▶ **To be done**
A: In the passage on historical Williams below, where did William of Orange land with his army?
B: Name every distinct year that the passage on historical Williams below writes in numerals, in the order each first appears.

Before real Bahamian time began in 1973, the huddled masses of these islands grew up, as it were, under a system of education and history based on the British legacy, just as other colonies across the landscape of the Empire upon which the sun never set.

Essentially, as part of that legacy of education, and especially in the public school system, there were included intense excursions through British history, beginning with the Norman Conquest in 1066, and inclusive of the dynamic and colourful characters who played pivotal roles through the ages.

Up through that history over time there have been outstanding personalities who made a distinct difference, and who bore the name of “William”, which is of old German origin, although William the Conqueror, who was born in Normandy, France, in 1027, perhaps made the name most popular.

The name meant “will”, “determined”, “resolute”, and history records that for a long time after the Norman Conquest, three out of four boys born were named after the conqueror. That first William of Norman Conquest fame, invaded and conquered England on Christmas Day in 1066. He became the first Norman king and reigned until his death in 1087.

That William, like Julius Caesar of ancient times, came, saw, and delivered a necessary conquest.

A few centuries later there was William of Orange, who was born in The Hague, Netherlands, in 1650, the son Charles the First of England. He later married his cousin, Mary, elder daughter of James, Duke of York, who was heir to the English throne. After driving the French out of the Netherlands, William of Orange became the champion of Protestantism across Europe.

In 1688 he was invited by protestant English opponents to Catholic King James II to come and depose the monarch. He landed in Devon with an army, and James quietly conceded, fleeing to France. The following year, in 1689, the English Parliament offered William and Mary the throne as joint monarchs under what became known as the Declaration of Rights. His wife predeceased him, and William III ruled until 1702.

William of Orange, all the way from the Netherlands, upon invitation came, saw the religious conflict rendering England asunder, and was, almost bloodlessly to bring a kind of awkward peace.

 

Yet in a way closer to home, there was William Sayle, who was born in the final decade of the 16th century. He was one of the original Eleutherian Adventurers, who was reputed to have arrived from Bermuda with 76 settlers.

They were Bermudians and English, many of whom were driven out of Bermuda by intolerance and persecution resulting from the conflict between the Church of England and Bermuda's Independent Puritans (mostly Presbyterians).

▶ **Information supplied**
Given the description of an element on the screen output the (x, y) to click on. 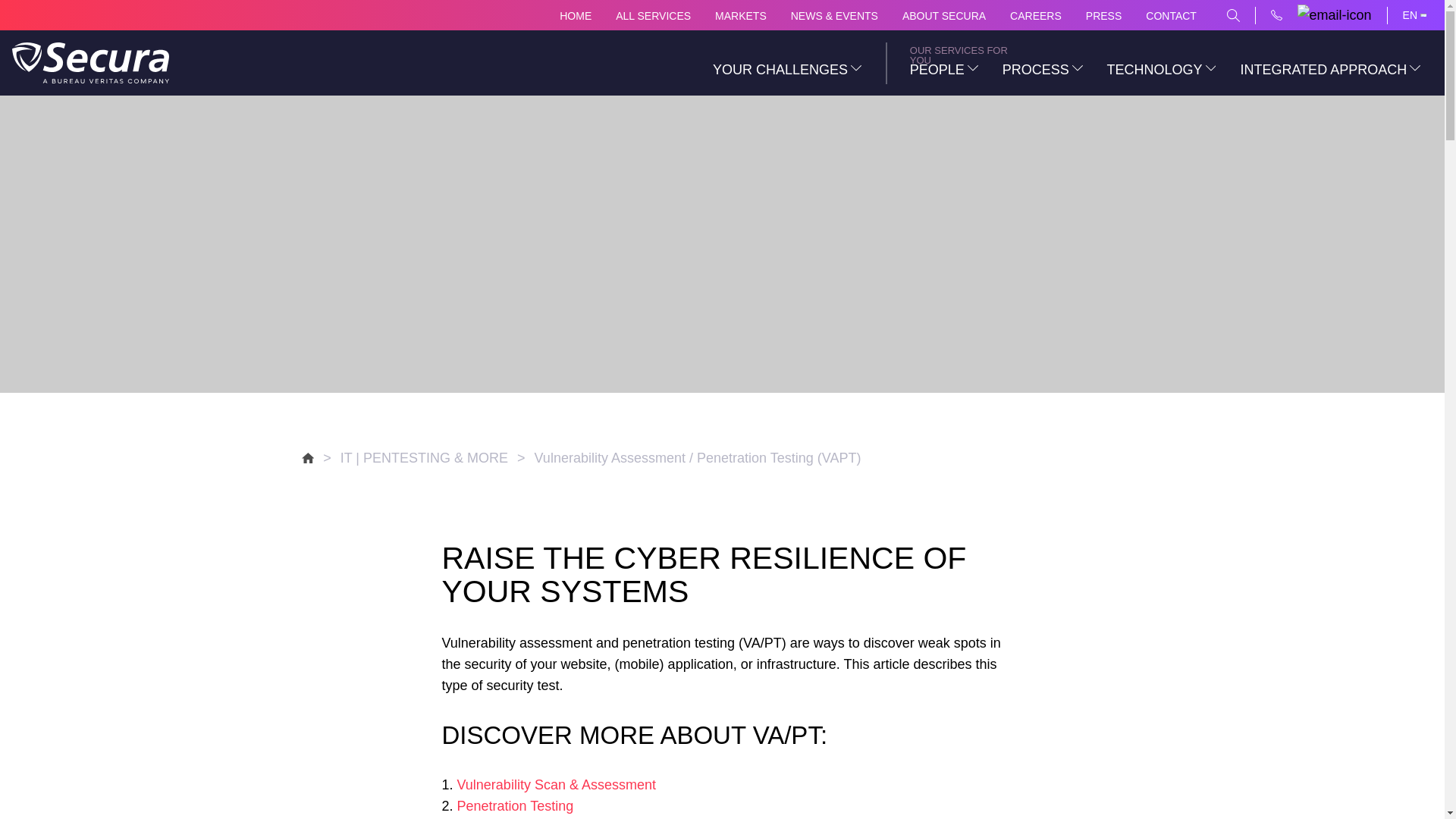
PRESS (1103, 15)
ABOUT SECURA (943, 15)
CAREERS (1035, 15)
MARKETS (740, 15)
HOME (575, 15)
ALL SERVICES (652, 15)
CONTACT (1170, 15)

▶ **Solution list**
A: Devon

B: 1973, 1066, 1027, 1087, 1650, 1688, 1689, 1702